7.2. The Company’s Capital consists of Shares, each of which is set equal one hundred euros
(€20).
7.3. The abovementioned amount of capital was paid by the original partners referred to in
Article 27 hereof.
7.4. Following a decision of the Meeting of Partners it is possible to increase the share
capital either equally by the original partners (by increasing the value of the share and
modifying the paragraphs 7.1 and 7.2 hereof) or with the entry of new partners (and a
simultaneous modification of paragraph 7.1 hereof) or by a combination of both methods.
ARTICLE 8: RESOURCES
8.1. The company’s financial resources may come from:
a) Donations, sponsorships and contributions of Partners,
b) Donations and sponsorship of members of the Company and third parties.
c) European, international and national grants and funding from public and/or private
actors for the design and implementation of studies and programs,
d) Donations, grants and funding from public services, the State Budget, the Public
Investment Program, European Programs, the National Strategic Reference
Framework as well as public, local and regional or private companies in the country
or abroad,

e) Revenue from legal or natural persons provided to support of Company’s objectives,
f) Every income, the acceptance of which is not contrary to the purposes of the
Company, the Law and morality.
8.2. The Company is a non-profit legal entity and its operation is governed by the provisions
of the Civil Code. Consequently, its revenue will be available to serve its purposes and under
no circumstances will profits be distributed to Partners, both during as well as at the
dissolution of the Company at any time.
8.3. The only category of payments that may be made to Partners or other persons
authorized to do so by the Company, are amounts of compensation or minimum
remuneration for taking and administering programs, such as those mentioned in the
relevant article about the company’s objectives.
CHAPTER D
PARTNERS/FRIENDS
ARTICLE 9: ORIGINAL PARTNERS
Those referred to in article 27 hereof, who henceforth and for the duration of the Company,
will be referred to as “Original Partners”.
ARTICLE 10: ENTRY– WITHDRAWAL OF PARTNERS
10.1. It shall be allowed to admit new partners in the Company. A prerequisite for the entry
of new partners in the company is the preceding proposal of at least one active Partner and
the written request of the interested party to the Meeting of Partners. The Meeting may
also be convened and extraordinarily for this purpose, after a call and recommendation of
the President, and must decide on the approval of the relevant entry request of a new
partner in the Company.
10.2. In every case of admitting a new partner, the percentage of his/her/it shareholding will
be a Share (equal to the value mentioned in paragraph 7.2 hereof). Participation of a Partner
holding a fraction of a Share is not allowed.
10.3. Each Partner shall be entitled to withdraw from the Company at any time, by providing
a written notice to the President, which must be communicated to all other partners. The
Company is obliged to pay back the Share’s value.
10.4. In every case of withdrawal, death, obscurity, declaration of a Partner in guardianship,
and if the remaining partners are at least two (2), the Company shall not dissolve, but
continue its work.
10.5. In the event of one Partner’s death or is declared missing, the successors inherit
his/her/its corporate Share and the Company is obliged to pay the Share’s value. In this
case, his/her/its voting right is lost and deducted from the total number of votes.
10.6. The Company’s Share is non-transferable.

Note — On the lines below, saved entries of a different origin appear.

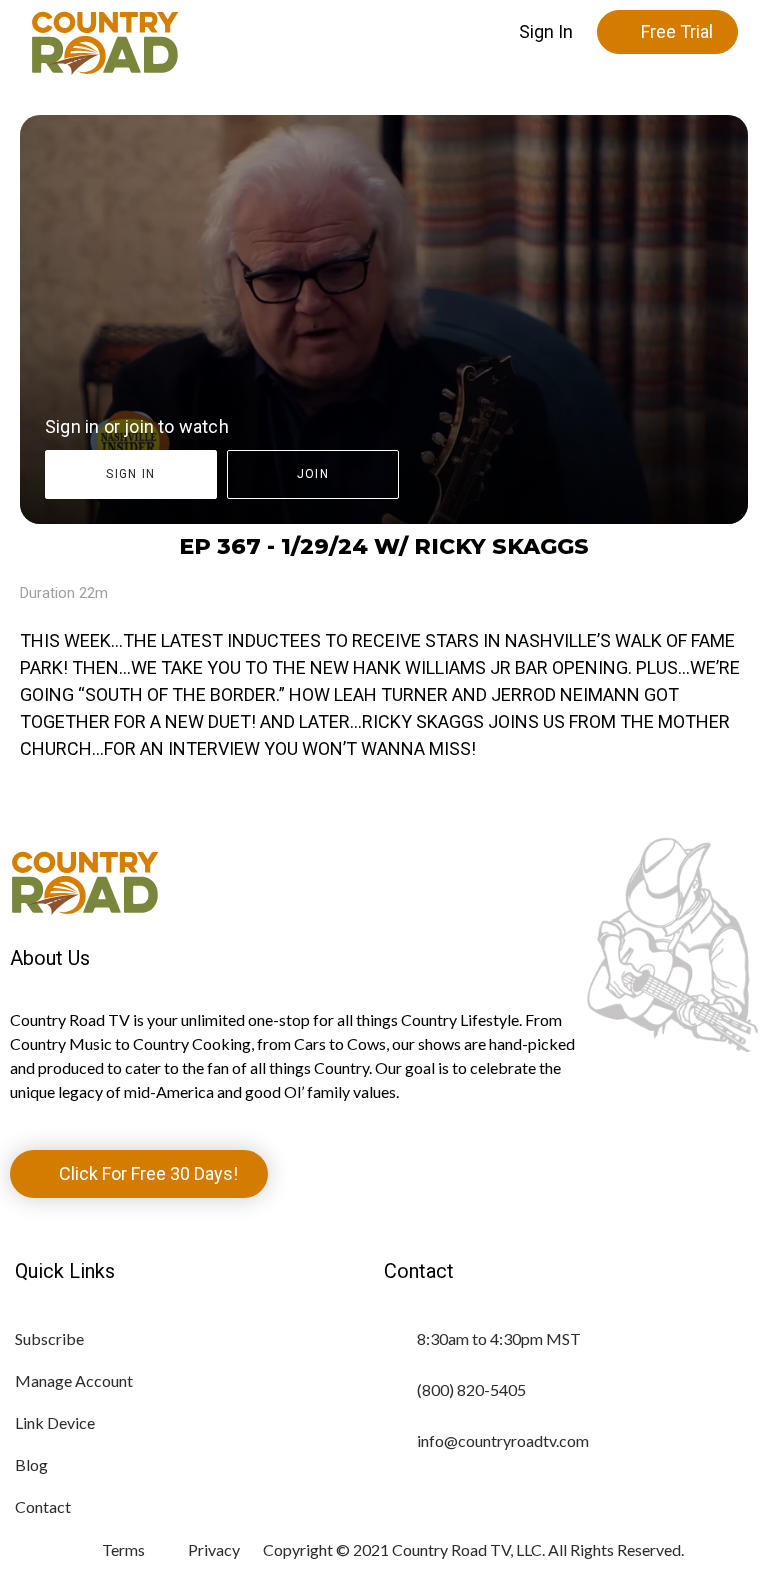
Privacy (214, 1549)
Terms (123, 1549)
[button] (546, 32)
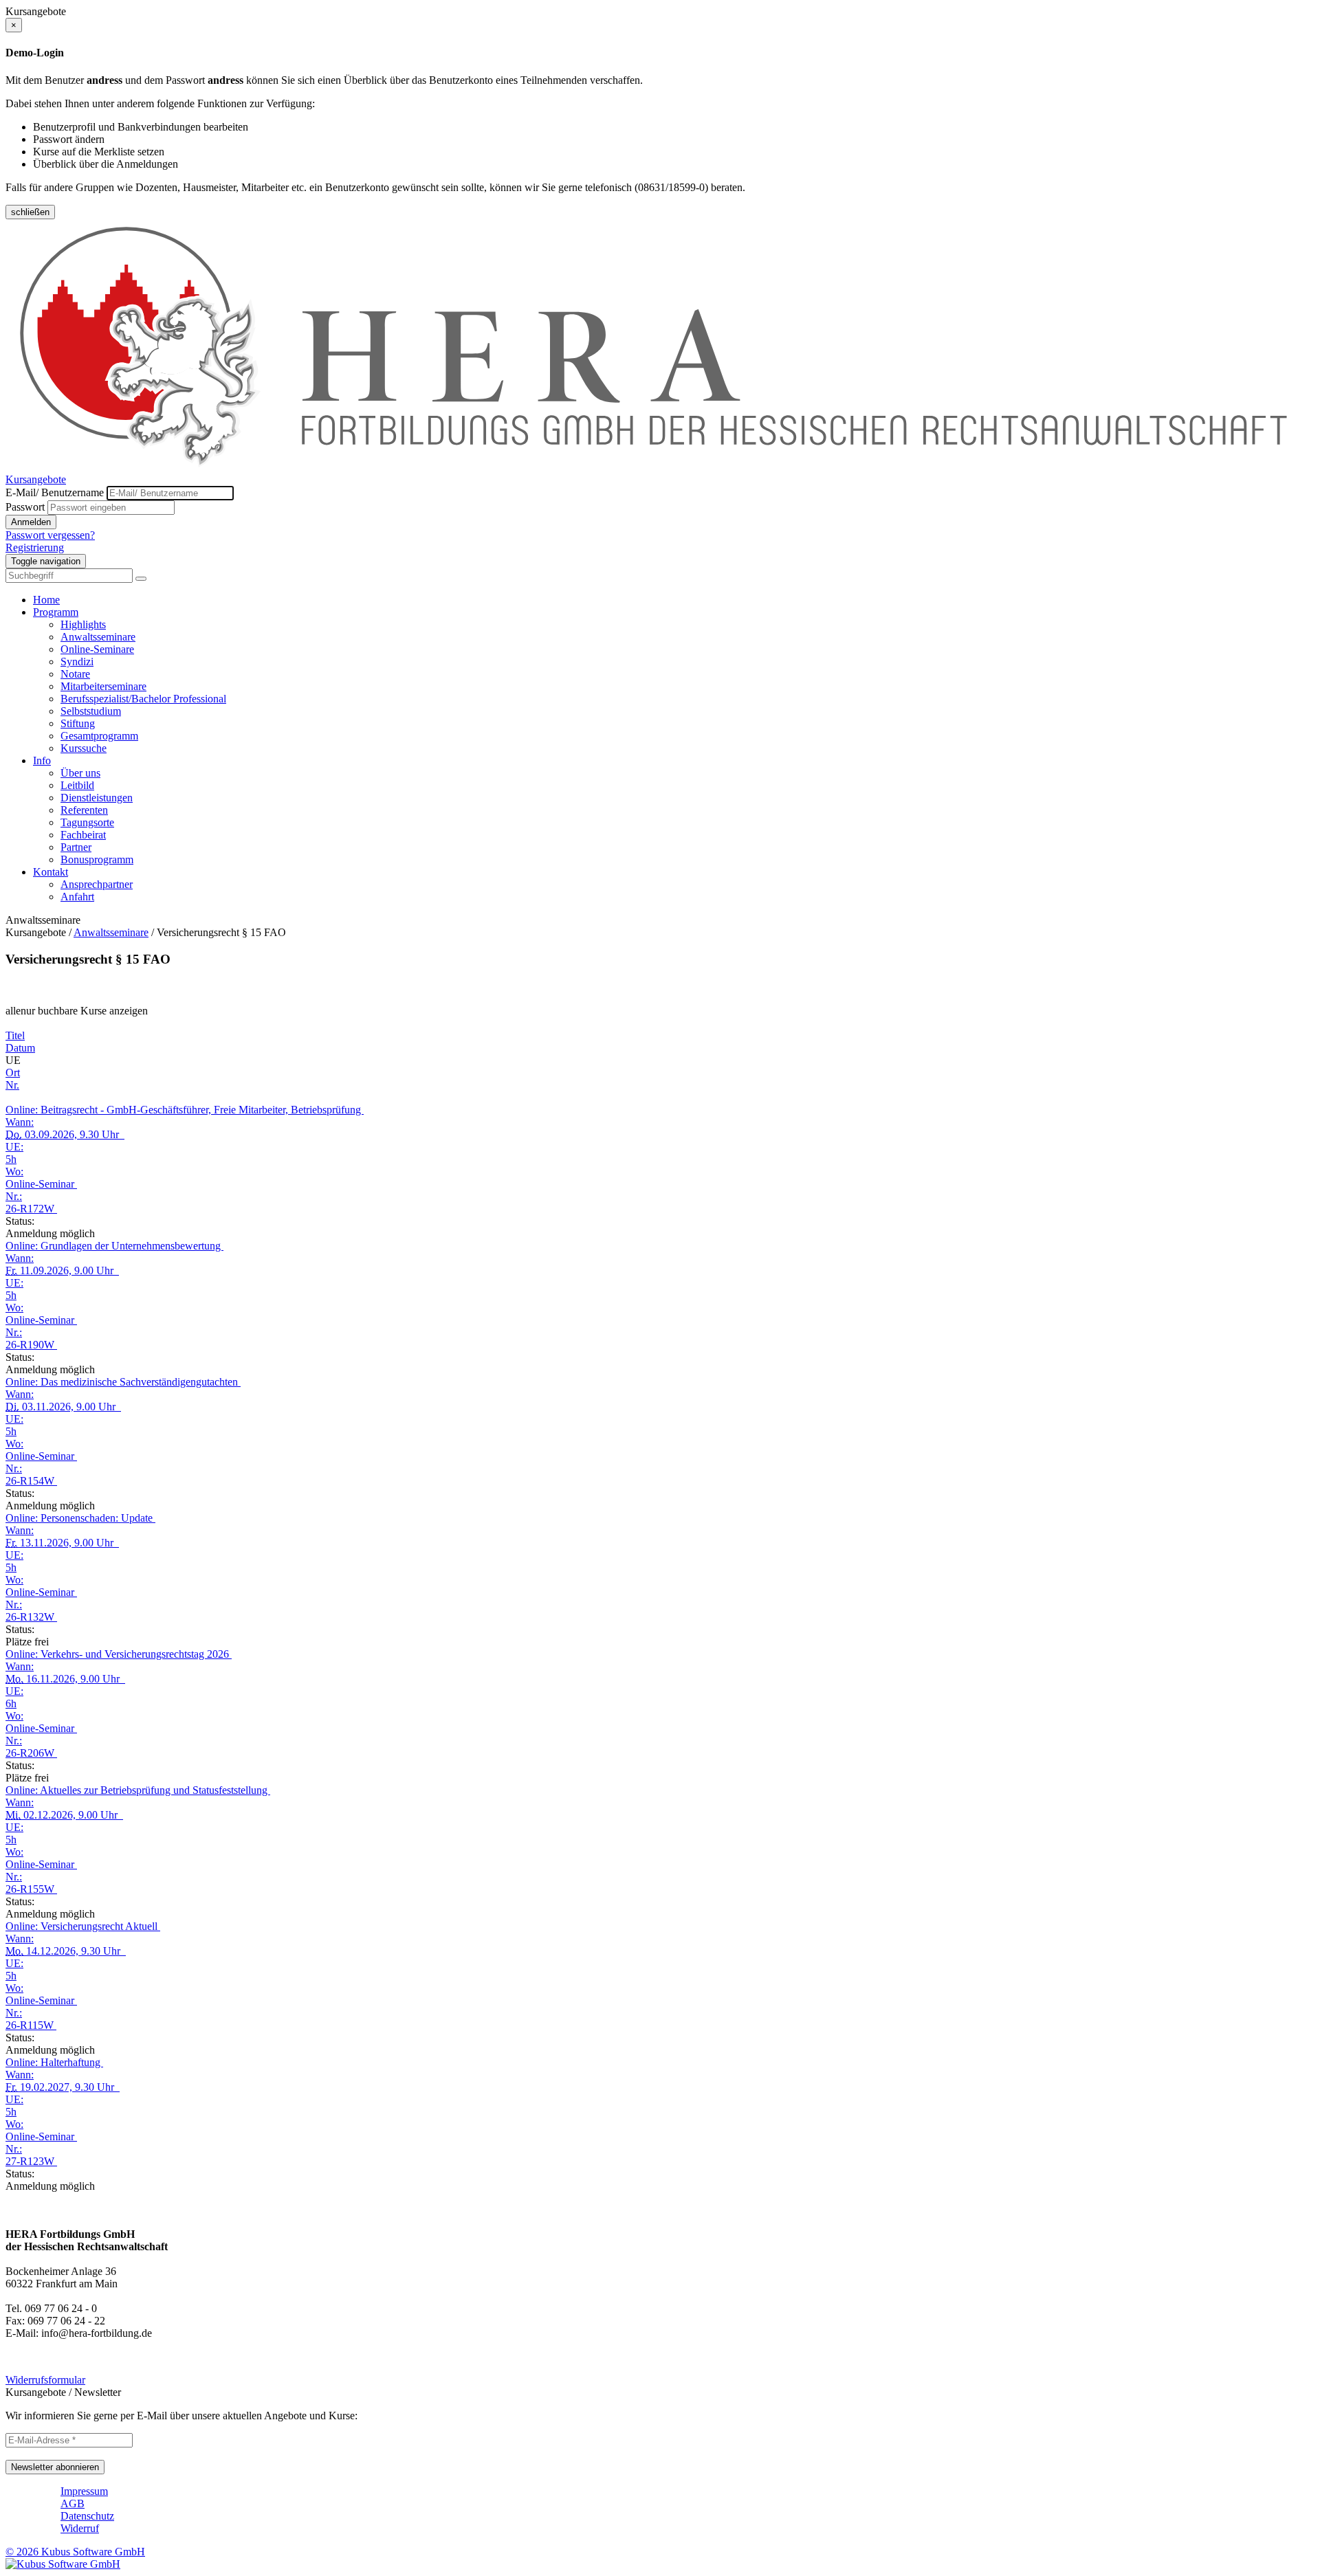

10.7 Each Partner waives their right to terminate the company. If, nevertheless, a partner
makes a complaint, it is agreed that such complaint would extend only to their own
participation in the Company and will result in their unilateral withdrawal from the
Company, which in any case will not be dissolved but will continue among the other
Partners.
ARTICLE 11: LIABILITY OF PARTNERS
The company is a non-profit legal entity, within the meaning of article 784 of the Civil Code
and the liability of Partners for any debts and obligations is limited to and exhausted to the
amount of their capital contribution.
ARTICLE 12: RIGHTS OF PARTNERS
12.1. All Partners have the right to vote. This right is exercised in proportion to their Shares,
meaning that each Share gives the Partner the right to one (1) vote.
12.2. All Partners participate in the Meeting of Partners, as defined in the relevant article
below.
12.3. The Partners have the right to be informed in person of the course of Corporate Affairs
and inspect the company’s books.
ARTICLE 13: OBLIGATIONS OF PARTNERS
13.1. The financial obligations of each Partner are as follows:
a) Initial one-off contribution to participate in the Company’s capital.
b) The annual contributions, as defined each time by the Meeting of Partners.
13.2. Each Partner shall be required to contribute to the extent of their personal, scientific
and professional capabilities in serving the objectives and achieving the goals of the
Company. No Partner shall be entitled to act on his/her/its or an alien’s account with actions
that are contradictory to the Company’s interests.
13.3. (a) Failure to comply with the above-mentioned obligations, and (b) systematic
violation of the Articles of Association of the Company or (c) systematic absence from
regular and extraordinary General Meetings and other activities of the Company, create
reason for a Partner’s expulsion, upon prior written notice, to express his/her/its views. The
expulsion must be decided by the Meeting with an increased majority of 3/4 of the
shareholders.
ARTICLE 14: REGISTER OF MEMBERS.
14.1. In order of the Company to achieve, promote and support its objectives, it may have
Members and maintain a register of Members, in compliance with the applicable provisions
on managing and protecting personal data.
14.2. Members can participate in workshops, seminars, lectures, meetings, conferences,
excursions, visits and all kinds of events organized by the Company or in which the latter
participates. They may also take part in Programs undertaken by the Company.
14.3 Members:
They will participate in actions undertaken by the company.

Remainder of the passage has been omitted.